Total operating revenue increased by 2.6 percent in 2018, for the average hotel in the survey sample, according to CBRE’s 2019 edition of “Trends in the Hotel Industry” report. The growth in operating expenses was limited to 2.8 percent, allowing a 2.3 percent increase in gross operating profits at the properties included in the report.
Compared to the 4 percent average seen over the past 40 years, the growth in expenses was only 2.8 percent. However, it is higher than the average annual growth rate of 1.8 percent achieved in the past two years.
Nearly 60 percent of the surveyed properties achieved revenue gains in 2018, but only 54.3 percent realized GOP growth.
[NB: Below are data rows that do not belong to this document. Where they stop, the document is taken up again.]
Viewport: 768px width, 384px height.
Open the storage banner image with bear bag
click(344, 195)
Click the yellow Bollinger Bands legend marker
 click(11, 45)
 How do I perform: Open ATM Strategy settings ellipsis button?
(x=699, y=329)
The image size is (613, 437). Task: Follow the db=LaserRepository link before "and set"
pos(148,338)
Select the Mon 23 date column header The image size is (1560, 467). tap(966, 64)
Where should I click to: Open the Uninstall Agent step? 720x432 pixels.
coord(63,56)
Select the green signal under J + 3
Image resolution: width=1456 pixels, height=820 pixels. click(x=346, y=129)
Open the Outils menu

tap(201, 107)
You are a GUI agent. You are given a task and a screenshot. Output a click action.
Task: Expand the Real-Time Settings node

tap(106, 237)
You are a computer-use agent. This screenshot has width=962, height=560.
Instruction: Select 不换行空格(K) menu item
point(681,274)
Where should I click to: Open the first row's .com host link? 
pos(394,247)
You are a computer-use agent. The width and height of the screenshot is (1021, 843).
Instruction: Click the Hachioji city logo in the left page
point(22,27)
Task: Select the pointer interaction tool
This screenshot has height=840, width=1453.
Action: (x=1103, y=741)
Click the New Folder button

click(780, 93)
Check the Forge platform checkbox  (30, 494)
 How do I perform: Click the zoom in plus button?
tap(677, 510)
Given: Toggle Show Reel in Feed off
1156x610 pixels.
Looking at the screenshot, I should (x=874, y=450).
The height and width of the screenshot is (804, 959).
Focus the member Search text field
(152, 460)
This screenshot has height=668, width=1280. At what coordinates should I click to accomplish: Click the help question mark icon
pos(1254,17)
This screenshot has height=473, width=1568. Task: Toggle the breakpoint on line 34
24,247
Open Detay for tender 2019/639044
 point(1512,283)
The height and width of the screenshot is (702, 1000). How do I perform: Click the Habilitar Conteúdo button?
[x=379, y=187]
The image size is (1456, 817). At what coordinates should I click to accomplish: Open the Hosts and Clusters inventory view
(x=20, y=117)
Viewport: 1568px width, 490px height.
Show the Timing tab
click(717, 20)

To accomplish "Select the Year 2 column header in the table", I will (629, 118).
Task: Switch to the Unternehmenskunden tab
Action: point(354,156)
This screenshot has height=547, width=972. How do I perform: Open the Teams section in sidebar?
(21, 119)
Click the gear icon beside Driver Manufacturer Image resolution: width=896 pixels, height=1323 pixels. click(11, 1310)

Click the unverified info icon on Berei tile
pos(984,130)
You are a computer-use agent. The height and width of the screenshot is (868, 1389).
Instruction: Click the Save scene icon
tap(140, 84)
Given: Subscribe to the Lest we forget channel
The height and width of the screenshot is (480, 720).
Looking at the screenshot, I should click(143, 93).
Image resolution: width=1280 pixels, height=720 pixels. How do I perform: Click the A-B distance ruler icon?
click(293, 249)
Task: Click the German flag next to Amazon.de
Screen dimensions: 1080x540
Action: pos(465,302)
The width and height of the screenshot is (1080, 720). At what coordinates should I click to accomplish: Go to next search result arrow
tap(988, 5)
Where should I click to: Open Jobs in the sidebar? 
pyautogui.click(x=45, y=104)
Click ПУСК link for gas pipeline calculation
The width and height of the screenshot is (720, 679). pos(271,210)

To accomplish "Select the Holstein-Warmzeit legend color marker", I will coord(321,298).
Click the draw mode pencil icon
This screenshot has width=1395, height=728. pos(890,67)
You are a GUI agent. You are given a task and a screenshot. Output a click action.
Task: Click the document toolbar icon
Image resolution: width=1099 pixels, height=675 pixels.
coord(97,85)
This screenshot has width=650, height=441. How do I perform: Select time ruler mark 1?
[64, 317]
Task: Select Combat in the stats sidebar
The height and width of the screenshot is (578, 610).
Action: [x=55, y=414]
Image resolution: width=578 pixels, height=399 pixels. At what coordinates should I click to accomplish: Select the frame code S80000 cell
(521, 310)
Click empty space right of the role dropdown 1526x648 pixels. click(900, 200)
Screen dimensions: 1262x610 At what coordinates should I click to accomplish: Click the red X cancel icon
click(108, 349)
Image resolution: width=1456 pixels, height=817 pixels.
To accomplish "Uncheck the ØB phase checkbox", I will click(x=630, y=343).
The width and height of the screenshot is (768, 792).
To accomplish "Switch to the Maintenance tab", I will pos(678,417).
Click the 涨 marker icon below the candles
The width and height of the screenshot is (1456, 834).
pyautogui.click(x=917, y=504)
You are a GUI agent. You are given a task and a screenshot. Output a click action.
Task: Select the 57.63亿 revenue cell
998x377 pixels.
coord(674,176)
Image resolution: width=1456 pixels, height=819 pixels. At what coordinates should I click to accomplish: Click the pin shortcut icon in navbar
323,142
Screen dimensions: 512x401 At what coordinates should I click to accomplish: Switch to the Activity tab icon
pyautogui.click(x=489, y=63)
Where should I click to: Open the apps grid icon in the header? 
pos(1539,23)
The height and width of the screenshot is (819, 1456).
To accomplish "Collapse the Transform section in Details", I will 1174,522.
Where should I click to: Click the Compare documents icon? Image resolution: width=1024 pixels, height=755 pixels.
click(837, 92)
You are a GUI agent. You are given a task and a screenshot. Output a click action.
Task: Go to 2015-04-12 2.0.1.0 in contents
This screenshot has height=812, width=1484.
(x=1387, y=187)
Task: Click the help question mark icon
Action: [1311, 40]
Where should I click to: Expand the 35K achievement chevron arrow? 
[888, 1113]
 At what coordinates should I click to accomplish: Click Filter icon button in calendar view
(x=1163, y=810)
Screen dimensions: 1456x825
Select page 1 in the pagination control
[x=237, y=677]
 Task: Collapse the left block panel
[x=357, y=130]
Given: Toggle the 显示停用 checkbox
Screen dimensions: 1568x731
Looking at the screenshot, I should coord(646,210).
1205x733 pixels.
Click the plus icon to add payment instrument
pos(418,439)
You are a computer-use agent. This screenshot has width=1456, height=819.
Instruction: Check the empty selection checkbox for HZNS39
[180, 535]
That makes 2018 the first year since 2009 that expense growth exceeded revenue growth and consequently reduced the GOP margin, said Mark Woodworth, CBRE’s senior managing director.
“This is indicative of the struggle managers are having sustaining the effective cost controls that have been in place since the great recession,” he said.
Last year also witnessed a 3.1 percent rise in the labor expenditures, greater than the 2.4 percent rise for all operating expenses.
Among all the properties, limited-service hotels achieved the greatest GOP increase. The hotels converted a 4.3 increase in revenue to a 3.5 percent gain in GOP. However, these hotels also saw the highest rise, 4.9 percent, in operating rates among all the property-types in 2019.
Resorts also recorded a 3.5 percent rise in GOP during 2018, with a strong 4.1 increase in ADR and a slight 0.1 decline in occupancy.
CBRE’s March 2019 edition of Hotel Horizons forecasts a 2.5 percent increase in RevPAR this year, and another 2 percent in 2020.
“While profit growth has slowed, it should be noted that current GOP margins are 500 basis points above the long-run average and at their highest level since the 1960s. Therefore, if underwritten properly, owners should be receiving nice returns on their investments. Even the slightest gains in profits going forward will maintain these returns,” said John “Jack” Corgel, professor of real estate at the Cornell University School of Hotel Administration and senior advisor to CBRE.
Experts also predict the expense growth to be limited to less than 4 percent to achieve any nominal growth in GOP.
“U.S. hoteliers have kept expense increases under 4.0 percent for the past three years, so believe limited gains on the bottom-line are likely this year and next. However, it will take the extraordinary effort operators have shown to continue to effectively manage costs and, in turn, grow profits,” said Woodworth.